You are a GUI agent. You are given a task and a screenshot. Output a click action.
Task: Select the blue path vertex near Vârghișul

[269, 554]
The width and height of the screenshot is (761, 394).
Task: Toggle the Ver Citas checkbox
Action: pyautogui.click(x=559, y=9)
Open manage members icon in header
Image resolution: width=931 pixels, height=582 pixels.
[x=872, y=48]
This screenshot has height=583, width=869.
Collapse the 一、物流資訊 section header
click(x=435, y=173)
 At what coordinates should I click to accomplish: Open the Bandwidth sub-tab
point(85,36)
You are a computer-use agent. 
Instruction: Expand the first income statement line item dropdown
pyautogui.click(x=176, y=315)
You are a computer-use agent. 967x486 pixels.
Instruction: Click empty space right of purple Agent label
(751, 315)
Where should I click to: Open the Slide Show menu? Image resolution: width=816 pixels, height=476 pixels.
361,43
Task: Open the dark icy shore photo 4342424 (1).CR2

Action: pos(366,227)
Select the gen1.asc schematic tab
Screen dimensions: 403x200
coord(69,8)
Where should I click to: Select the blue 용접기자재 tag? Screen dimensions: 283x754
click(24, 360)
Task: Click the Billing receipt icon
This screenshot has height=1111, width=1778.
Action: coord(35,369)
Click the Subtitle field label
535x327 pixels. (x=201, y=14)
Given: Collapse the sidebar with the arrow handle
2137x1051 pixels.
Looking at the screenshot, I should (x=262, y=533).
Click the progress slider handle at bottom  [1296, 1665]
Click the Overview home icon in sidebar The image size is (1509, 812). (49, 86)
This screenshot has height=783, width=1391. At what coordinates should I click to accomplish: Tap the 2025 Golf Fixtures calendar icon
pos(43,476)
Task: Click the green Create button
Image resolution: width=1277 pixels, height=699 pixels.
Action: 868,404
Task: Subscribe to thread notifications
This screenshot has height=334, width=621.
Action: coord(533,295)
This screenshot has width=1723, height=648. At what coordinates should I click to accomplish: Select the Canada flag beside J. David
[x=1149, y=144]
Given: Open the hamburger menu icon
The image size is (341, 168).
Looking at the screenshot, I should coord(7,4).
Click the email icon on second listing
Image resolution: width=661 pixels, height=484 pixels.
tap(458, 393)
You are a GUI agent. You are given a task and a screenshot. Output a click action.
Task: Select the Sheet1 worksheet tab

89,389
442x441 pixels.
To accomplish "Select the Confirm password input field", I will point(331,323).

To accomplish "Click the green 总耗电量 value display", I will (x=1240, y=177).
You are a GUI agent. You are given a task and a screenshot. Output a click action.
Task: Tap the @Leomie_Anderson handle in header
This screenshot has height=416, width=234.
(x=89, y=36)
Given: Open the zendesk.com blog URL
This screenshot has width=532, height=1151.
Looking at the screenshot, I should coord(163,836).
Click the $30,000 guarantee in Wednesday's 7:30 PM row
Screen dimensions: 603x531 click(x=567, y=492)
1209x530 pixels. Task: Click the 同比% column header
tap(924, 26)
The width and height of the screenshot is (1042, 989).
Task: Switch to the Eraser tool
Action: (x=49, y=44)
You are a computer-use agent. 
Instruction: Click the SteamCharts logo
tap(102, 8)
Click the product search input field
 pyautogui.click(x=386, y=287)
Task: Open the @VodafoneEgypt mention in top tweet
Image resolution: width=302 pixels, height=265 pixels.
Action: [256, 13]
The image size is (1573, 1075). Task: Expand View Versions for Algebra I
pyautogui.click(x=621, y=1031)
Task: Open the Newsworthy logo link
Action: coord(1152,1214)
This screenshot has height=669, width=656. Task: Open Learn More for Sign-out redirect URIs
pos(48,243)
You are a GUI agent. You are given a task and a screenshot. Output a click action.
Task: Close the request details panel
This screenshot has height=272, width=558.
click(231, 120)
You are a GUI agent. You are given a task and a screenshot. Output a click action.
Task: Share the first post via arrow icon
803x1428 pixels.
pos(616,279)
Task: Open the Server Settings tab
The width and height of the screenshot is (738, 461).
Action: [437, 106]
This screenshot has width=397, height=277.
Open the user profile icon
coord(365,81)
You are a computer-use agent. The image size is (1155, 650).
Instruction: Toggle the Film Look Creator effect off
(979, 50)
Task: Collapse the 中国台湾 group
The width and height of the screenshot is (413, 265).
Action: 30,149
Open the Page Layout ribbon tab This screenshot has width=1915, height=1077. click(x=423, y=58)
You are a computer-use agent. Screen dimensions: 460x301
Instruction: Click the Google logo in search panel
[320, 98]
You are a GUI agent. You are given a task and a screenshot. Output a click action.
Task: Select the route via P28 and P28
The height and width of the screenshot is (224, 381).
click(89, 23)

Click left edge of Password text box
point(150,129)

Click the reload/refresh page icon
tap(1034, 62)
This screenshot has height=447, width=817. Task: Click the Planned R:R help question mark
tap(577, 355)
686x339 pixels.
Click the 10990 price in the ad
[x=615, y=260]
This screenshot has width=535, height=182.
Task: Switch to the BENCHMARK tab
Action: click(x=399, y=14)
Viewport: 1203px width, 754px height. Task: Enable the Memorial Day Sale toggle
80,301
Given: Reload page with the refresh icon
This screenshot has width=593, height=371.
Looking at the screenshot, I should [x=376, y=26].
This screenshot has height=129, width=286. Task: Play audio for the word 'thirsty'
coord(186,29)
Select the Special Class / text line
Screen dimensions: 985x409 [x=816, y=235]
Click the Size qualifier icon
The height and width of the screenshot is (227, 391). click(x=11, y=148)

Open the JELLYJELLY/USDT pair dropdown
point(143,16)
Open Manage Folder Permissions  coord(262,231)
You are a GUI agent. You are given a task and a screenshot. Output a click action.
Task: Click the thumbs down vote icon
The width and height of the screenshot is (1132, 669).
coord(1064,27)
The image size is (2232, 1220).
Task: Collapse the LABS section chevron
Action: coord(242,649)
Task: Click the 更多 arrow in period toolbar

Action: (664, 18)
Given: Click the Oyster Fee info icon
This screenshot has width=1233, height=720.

### EXERCISE GOAL
Reproduce every line of the records above verbatim, in their original order.

### FINAL RESULT
You are a GUI agent. You are given a task and a screenshot. Output a click action.
Task: Select the blue path vertex near Vârghișul

[269, 554]
The width and height of the screenshot is (761, 394).
Task: Toggle the Ver Citas checkbox
Action: pyautogui.click(x=559, y=9)
Open manage members icon in header
Image resolution: width=931 pixels, height=582 pixels.
[x=872, y=48]
This screenshot has height=583, width=869.
Collapse the 一、物流資訊 section header
click(x=435, y=173)
 At what coordinates should I click to accomplish: Open the Bandwidth sub-tab
point(85,36)
You are a computer-use agent. 
Instruction: Expand the first income statement line item dropdown
pyautogui.click(x=176, y=315)
You are a computer-use agent. 967x486 pixels.
Instruction: Click empty space right of purple Agent label
(751, 315)
Where should I click to: Open the Slide Show menu? Image resolution: width=816 pixels, height=476 pixels.
361,43
Task: Open the dark icy shore photo 4342424 (1).CR2

Action: pos(366,227)
Select the gen1.asc schematic tab
Screen dimensions: 403x200
coord(69,8)
Where should I click to: Select the blue 용접기자재 tag? Screen dimensions: 283x754
click(24, 360)
Task: Click the Billing receipt icon
This screenshot has height=1111, width=1778.
Action: coord(35,369)
Click the Subtitle field label
535x327 pixels. (x=201, y=14)
Given: Collapse the sidebar with the arrow handle
2137x1051 pixels.
Looking at the screenshot, I should (x=262, y=533).
Click the progress slider handle at bottom  [1296, 1665]
Click the Overview home icon in sidebar The image size is (1509, 812). (49, 86)
This screenshot has height=783, width=1391. At what coordinates should I click to accomplish: Tap the 2025 Golf Fixtures calendar icon
pos(43,476)
Task: Click the green Create button
Image resolution: width=1277 pixels, height=699 pixels.
Action: 868,404
Task: Subscribe to thread notifications
This screenshot has height=334, width=621.
Action: coord(533,295)
This screenshot has width=1723, height=648. At what coordinates should I click to accomplish: Select the Canada flag beside J. David
[x=1149, y=144]
Given: Open the hamburger menu icon
The image size is (341, 168).
Looking at the screenshot, I should coord(7,4).
Click the email icon on second listing
Image resolution: width=661 pixels, height=484 pixels.
tap(458, 393)
You are a GUI agent. You are given a task and a screenshot. Output a click action.
Task: Select the Sheet1 worksheet tab

89,389
442x441 pixels.
To accomplish "Select the Confirm password input field", I will point(331,323).

To accomplish "Click the green 总耗电量 value display", I will (x=1240, y=177).
You are a GUI agent. You are given a task and a screenshot. Output a click action.
Task: Tap the @Leomie_Anderson handle in header
This screenshot has height=416, width=234.
(x=89, y=36)
Given: Open the zendesk.com blog URL
This screenshot has width=532, height=1151.
Looking at the screenshot, I should coord(163,836).
Click the $30,000 guarantee in Wednesday's 7:30 PM row
Screen dimensions: 603x531 click(x=567, y=492)
1209x530 pixels. Task: Click the 同比% column header
tap(924, 26)
The width and height of the screenshot is (1042, 989).
Task: Switch to the Eraser tool
Action: (x=49, y=44)
You are a computer-use agent. 
Instruction: Click the SteamCharts logo
tap(102, 8)
Click the product search input field
 pyautogui.click(x=386, y=287)
Task: Open the @VodafoneEgypt mention in top tweet
Image resolution: width=302 pixels, height=265 pixels.
Action: [256, 13]
The image size is (1573, 1075). Task: Expand View Versions for Algebra I
pyautogui.click(x=621, y=1031)
Task: Open the Newsworthy logo link
Action: coord(1152,1214)
This screenshot has height=669, width=656. Task: Open Learn More for Sign-out redirect URIs
pos(48,243)
You are a GUI agent. You are given a task and a screenshot. Output a click action.
Task: Close the request details panel
This screenshot has height=272, width=558.
click(231, 120)
You are a GUI agent. You are given a task and a screenshot. Output a click action.
Task: Share the first post via arrow icon
803x1428 pixels.
pos(616,279)
Task: Open the Server Settings tab
The width and height of the screenshot is (738, 461).
Action: [437, 106]
This screenshot has width=397, height=277.
Open the user profile icon
coord(365,81)
You are a computer-use agent. The image size is (1155, 650).
Instruction: Toggle the Film Look Creator effect off
(979, 50)
Task: Collapse the 中国台湾 group
The width and height of the screenshot is (413, 265).
Action: 30,149
Open the Page Layout ribbon tab This screenshot has width=1915, height=1077. click(x=423, y=58)
You are a computer-use agent. Screen dimensions: 460x301
Instruction: Click the Google logo in search panel
[320, 98]
You are a GUI agent. You are given a task and a screenshot. Output a click action.
Task: Select the route via P28 and P28
The height and width of the screenshot is (224, 381).
click(89, 23)

Click left edge of Password text box
point(150,129)

Click the reload/refresh page icon
tap(1034, 62)
This screenshot has height=447, width=817. Task: Click the Planned R:R help question mark
tap(577, 355)
686x339 pixels.
Click the 10990 price in the ad
[x=615, y=260]
This screenshot has width=535, height=182.
Task: Switch to the BENCHMARK tab
Action: click(x=399, y=14)
Viewport: 1203px width, 754px height. Task: Enable the Memorial Day Sale toggle
80,301
Given: Reload page with the refresh icon
This screenshot has width=593, height=371.
Looking at the screenshot, I should [x=376, y=26].
This screenshot has height=129, width=286. Task: Play audio for the word 'thirsty'
coord(186,29)
Select the Special Class / text line
Screen dimensions: 985x409 [x=816, y=235]
Click the Size qualifier icon
The height and width of the screenshot is (227, 391). click(x=11, y=148)

Open the JELLYJELLY/USDT pair dropdown
point(143,16)
Open Manage Folder Permissions  coord(262,231)
You are a GUI agent. You are given a task and a screenshot. Output a click action.
Task: Click the thumbs down vote icon
The width and height of the screenshot is (1132, 669).
coord(1064,27)
The image size is (2232, 1220).
Task: Collapse the LABS section chevron
Action: coord(242,649)
Task: Click the 更多 arrow in period toolbar

Action: (664, 18)
Given: Click the Oyster Fee info icon
This screenshot has width=1233, height=720.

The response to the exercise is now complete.